あなたの睡眠は足りていますか?

ようやく、寝苦しい夏の夜から解放され、布団が気持ちいい季節になりました。

健康管理の3本柱は「食事」「運動」「休養」と言われます。休養と大きく関係する睡眠ですが、日本人は他の国と比べ、働く世代と子どもの睡眠時間が世界で最も短いそうです。

日々の睡眠不足が積み重なると、自分でも気づかないうちに体調を崩す睡眠負債も起こります。睡眠不足では、食欲を抑えるホルモン(レプチン)の分泌が減少し、食欲を高めるホルモン(グレリン)の分泌が増え、食欲が増して肥満にもつながりやすくなります。

慢性的な寝不足状態では、糖分、塩分、脂質の高い食べ物への欲求も高まると言われ、糖尿病や心筋梗塞や狭心症などの生活習慣病に罹りやすいこともわかっています。

死亡率が一番低い睡眠時間の平均は6.5~7.4時間で、極端に短くても長くても死亡率は高くなりますが、最も良い睡眠時間は個人差が大きく、年齢や体調によっても異なります。

また、時間だけでなく睡眠の質も大きく左右します。

睡眠が足りているかどうかの見分け方

適切な睡眠時間がとれているかどうかは、休みの日の起床時間から判断できます。

普段から十分に睡眠をとっていれば、いつもと変わらない時間にすっきりと目覚めることができますが、普段より遅く起きる、すぐに2度寝してしまうような場合には、寝不足の可能性があります。

質のいい睡眠にするための鍵

そうは言ってもライフスタイル上、睡眠時間の調整が難しい人も多いかと思います。

そこで、質のいい睡眠が取れる方法についてお伝えします。質のいい睡眠にするポイントは、睡眠を誘発し、深い睡眠を促進してくれる体内時計ホルモン(メラトニン)の分泌を増やし、効き目をよくすることです。

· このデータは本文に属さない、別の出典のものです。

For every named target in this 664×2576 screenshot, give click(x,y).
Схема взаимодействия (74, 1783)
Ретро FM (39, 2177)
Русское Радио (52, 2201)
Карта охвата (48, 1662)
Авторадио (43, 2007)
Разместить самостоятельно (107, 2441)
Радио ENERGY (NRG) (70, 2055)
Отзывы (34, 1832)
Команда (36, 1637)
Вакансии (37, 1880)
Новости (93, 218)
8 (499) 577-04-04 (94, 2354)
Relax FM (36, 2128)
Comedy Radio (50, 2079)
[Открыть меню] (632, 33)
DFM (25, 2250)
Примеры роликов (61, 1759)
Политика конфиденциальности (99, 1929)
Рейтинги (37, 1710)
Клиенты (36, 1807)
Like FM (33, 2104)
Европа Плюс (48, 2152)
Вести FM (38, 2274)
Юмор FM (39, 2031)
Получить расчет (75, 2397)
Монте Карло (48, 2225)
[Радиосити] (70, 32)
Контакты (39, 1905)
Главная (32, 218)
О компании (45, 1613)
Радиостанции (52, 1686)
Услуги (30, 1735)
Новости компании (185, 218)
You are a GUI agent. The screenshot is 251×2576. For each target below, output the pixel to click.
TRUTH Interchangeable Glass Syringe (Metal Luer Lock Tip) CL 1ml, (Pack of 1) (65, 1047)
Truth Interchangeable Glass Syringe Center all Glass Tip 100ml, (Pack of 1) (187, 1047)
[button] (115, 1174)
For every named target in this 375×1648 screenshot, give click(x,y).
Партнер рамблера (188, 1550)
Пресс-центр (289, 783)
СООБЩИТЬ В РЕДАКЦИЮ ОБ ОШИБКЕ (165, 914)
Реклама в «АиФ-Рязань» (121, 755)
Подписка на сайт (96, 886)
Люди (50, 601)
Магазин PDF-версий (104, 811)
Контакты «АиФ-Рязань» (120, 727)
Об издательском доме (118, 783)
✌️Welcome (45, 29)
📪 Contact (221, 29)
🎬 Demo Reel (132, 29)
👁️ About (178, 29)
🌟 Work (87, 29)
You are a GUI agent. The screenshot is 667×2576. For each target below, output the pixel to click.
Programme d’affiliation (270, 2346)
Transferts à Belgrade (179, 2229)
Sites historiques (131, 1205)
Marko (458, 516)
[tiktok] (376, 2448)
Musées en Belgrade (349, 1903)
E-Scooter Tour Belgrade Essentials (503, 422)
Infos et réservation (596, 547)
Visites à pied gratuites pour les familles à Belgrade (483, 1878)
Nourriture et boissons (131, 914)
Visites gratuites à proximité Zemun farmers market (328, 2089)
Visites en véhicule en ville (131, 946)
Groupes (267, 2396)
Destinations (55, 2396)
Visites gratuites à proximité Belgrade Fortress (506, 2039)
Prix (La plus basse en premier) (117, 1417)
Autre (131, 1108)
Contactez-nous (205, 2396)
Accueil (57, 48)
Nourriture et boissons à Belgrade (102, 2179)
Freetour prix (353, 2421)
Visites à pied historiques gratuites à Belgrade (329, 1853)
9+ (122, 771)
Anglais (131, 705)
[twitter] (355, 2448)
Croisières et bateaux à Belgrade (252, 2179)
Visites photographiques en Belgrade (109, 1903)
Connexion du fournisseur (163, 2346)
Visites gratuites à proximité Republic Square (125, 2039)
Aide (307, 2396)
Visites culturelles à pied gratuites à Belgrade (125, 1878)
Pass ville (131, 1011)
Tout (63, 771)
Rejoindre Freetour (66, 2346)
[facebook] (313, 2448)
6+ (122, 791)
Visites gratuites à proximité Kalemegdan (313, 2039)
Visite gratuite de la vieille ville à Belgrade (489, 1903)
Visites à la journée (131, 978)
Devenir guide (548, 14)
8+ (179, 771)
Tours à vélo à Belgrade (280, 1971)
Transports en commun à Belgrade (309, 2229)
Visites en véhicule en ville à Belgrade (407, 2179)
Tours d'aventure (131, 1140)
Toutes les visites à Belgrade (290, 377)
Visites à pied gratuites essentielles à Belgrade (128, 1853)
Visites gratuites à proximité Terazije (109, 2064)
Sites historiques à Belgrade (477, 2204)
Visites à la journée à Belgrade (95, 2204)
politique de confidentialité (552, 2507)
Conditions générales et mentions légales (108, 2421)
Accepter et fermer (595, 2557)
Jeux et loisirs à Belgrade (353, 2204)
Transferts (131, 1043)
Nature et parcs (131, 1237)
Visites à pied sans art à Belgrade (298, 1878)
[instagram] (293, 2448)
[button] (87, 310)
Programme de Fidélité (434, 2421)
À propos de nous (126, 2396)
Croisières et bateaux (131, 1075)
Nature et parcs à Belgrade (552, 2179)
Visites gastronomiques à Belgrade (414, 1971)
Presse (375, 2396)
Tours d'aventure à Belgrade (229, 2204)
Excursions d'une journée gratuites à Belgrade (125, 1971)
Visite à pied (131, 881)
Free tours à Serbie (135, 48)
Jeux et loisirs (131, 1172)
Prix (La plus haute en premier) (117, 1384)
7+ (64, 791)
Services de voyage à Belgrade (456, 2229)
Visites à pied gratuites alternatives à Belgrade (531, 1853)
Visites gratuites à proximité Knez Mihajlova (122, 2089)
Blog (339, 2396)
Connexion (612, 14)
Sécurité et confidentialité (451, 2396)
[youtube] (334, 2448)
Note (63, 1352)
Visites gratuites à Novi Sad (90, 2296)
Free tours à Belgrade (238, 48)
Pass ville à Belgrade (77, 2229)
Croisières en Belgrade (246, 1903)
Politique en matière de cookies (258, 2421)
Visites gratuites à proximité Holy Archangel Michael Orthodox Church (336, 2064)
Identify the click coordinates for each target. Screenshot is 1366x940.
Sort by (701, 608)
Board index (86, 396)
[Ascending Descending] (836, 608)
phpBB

人は、活動する日中には脳の温度を高く保ち、夜間は体から熱を逃がして脳を冷やします。メラトニンは、体温の低下と共に分泌量が増えるので、就寝前の脳の変化を妨げずに、自分にあったリラックス方法を工夫することが大切です。

具体的な方法

①体温を調節するために、寝る2時間前の入浴

入浴は、心身の緊張を和らげ、心拍数を抑えることで疲労軽減、リラックス効果などが期待できます。入浴により上昇した体温が下がるタイミングに布団に入ると、メラトニンの働きを助け、より深い睡眠を得やすい体内環境をつくることができます。

②食事のタイミング

寝る直前の食事は、食べたものを消化するために内臓が働くため、体温が下がりづらく眠りの質が悪くなる原因となります。眠る直前は食べ過ぎず、消化のいいものを食べるのがおススメです。

③明るい照明を避ける

蛍光灯やLEDライトなどの青色光、テレビやスマートフォン、パソコンなどの強い光を浴びるとメラトニンが分泌される時間が遅れるため、入眠しにくく、深い睡眠を得るまでに時間がかかり、浅い眠りになるリスクが高くなります。一方、起床時に明るい光を浴びると、一日の体内時計がリセットされ、夜の睡眠の質もよくなりやすくなります。体内時計のリセットには、朝食も大事な要素です。

お好みのリラックス方法で

イライラや心配事などのストレスを感じていると、交感神経が優位になったままの状態になっていて、スムーズに入眠できません。副交感神経を優位にするストレッチのような静かな体操、腹式呼吸、音楽や香りなどを利用するなどリラックスできる状態を作ってあげましょう。一方、寝酒は、リラックスできて寝付きもよくなりますが、眠りが浅くなり睡眠の質が悪くなります。